Wiko Ridge 4G im Test: Günstiger Einstieg in die Mittelklasse

Wiko mit einer erstaunlichen Wandlung: Statt auf klobige Plaste-Bomber mit schlichten Mediatek-Prozessoren setzt der Hersteller mit dem Ridge zunächst auf ein schickes Äußeres und solide Mittelklasse-Technik.

Günstige Smartphone mit ansprechenden Leistungen - das ist eines der großen Herstellerversprechen in diesem Jahr und lässt sich sowohl bei Branchengrößen wie Samsung und Sony als auch bei Newcomern wie etwa Wiko beobachten. Selbst einfache SoCs bringen immer mehr Funktionen mit und verfügen heute in vielen Fällen schon von Haus aus über ein LTE-Modem sowie leistungsstarke Kamerasensoren, sodass um diese lediglich noch ein brauchbares Gehäuse geschneidert werden muss.

Ordentliche Ausstattung, fairer Preis

Wiko folgt diesem Schema und hat ein schlankes Gehäuse konzipiert, in dem hinter einem fünf Zoll großen HD-Display ein Qualcomm Snapdragon 410 verbaut wird, der ein LTE-Modem mitbringt. Zudem kann im microSD-Kartenschacht auch eine zweite (Nano-)SIM-Karte genutzt werden.

Daneben versucht das Ridge mit einem 16 Gigabyte großen Datenspeicher und einem Kamerasensor zu punkten, der Auflösungen von 13 (Rückseite) bzw. fünf Megapixeln (Front) schafft. Außerdem soll der Preis locken, denn mit einem Verkaufspreis von rund 215 Euro gehört das Smartphone noch zu den günstigeren Mittelklassemodellen.

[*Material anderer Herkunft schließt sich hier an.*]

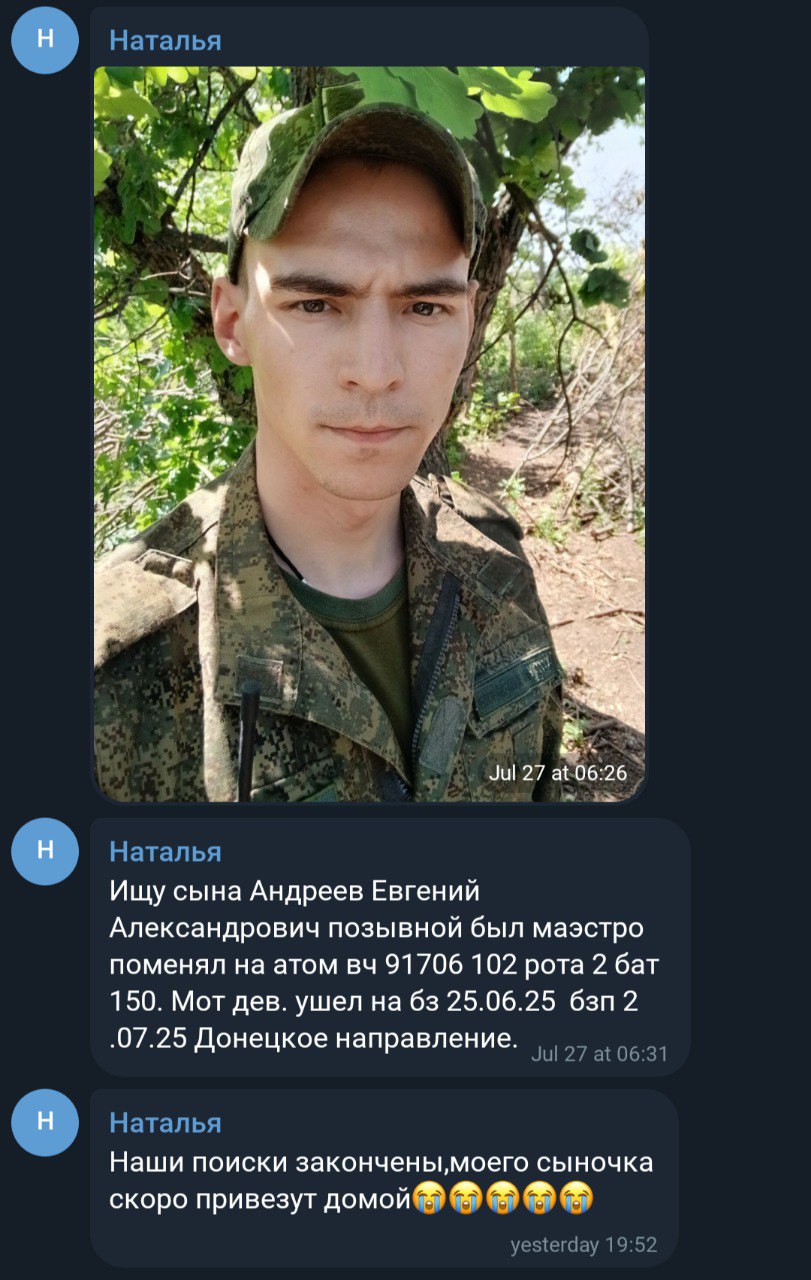This screenshot has height=1280, width=811.
Task: Click the sender name Наталья above the photo
Action: tap(165, 40)
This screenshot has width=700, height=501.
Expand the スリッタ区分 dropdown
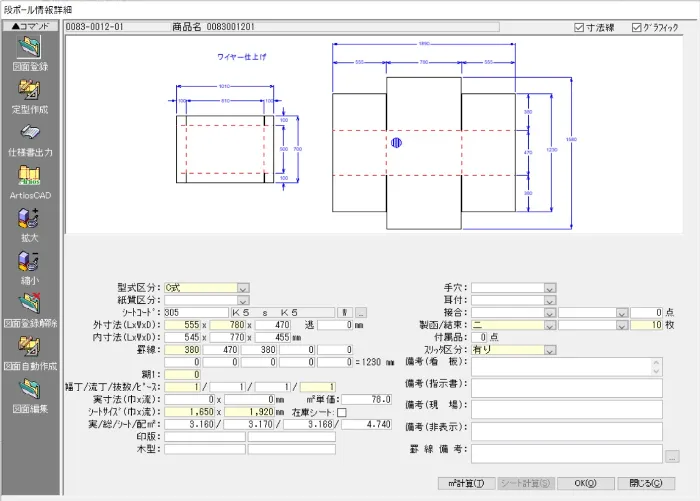550,350

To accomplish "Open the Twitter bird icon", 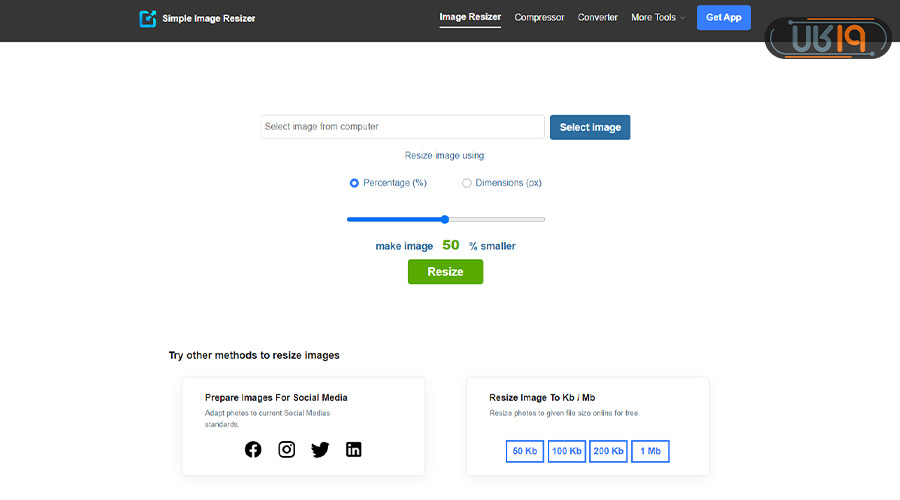I will click(x=320, y=449).
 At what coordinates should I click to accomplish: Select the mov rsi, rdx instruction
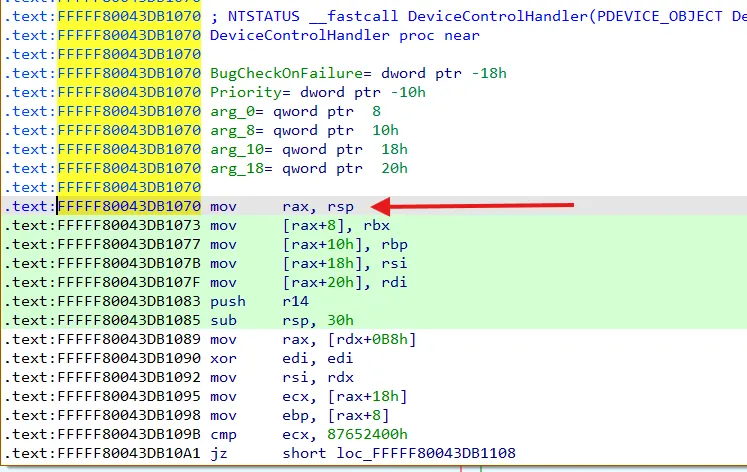(282, 377)
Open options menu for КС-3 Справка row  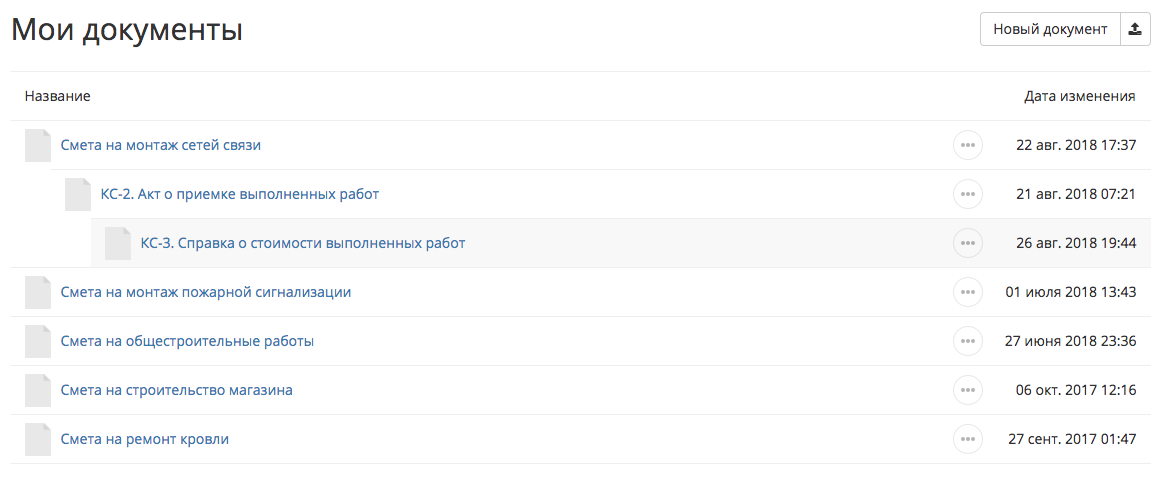[x=967, y=243]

Kitkat-Android und Treiberschwierigkeiten

Die erste Stelle, an der der Hersteller bei der Ausstattung spart, findet sich beim Betriebssystem. Denn anstatt des aktuellen Android 5.0 setzt der Hersteller noch auf die Version 4.4.4; wie es um ein Update auf die nächsthöhere Version bestellt ist, ist unklar. Dafür versucht Wiko mit einer eigens gestalteten Oberfläche zu gefallen, die - wie in vielen anderen Fällen auch - auf den beim Standard-Android üblichen Anwendungsbildschirm verzichtet, die Apps werden ähnlich wie bei Apple auf dem Heimbildschirm abgelegt.

Unschön sind die Schwierigkeiten bei der Verbindung mit einem Windows-7-PC, die im Test aufgetreten sind. Zwar konnte der Kamera-Modus aktiviert werden, der Zugriff auf den Datenspeicher blieb genauso verwehrt wie die der Nutzung als Mediengerät (MTP). Hierbei handelt es sich offenbar um eine Unzulänglichkeit des Treibers.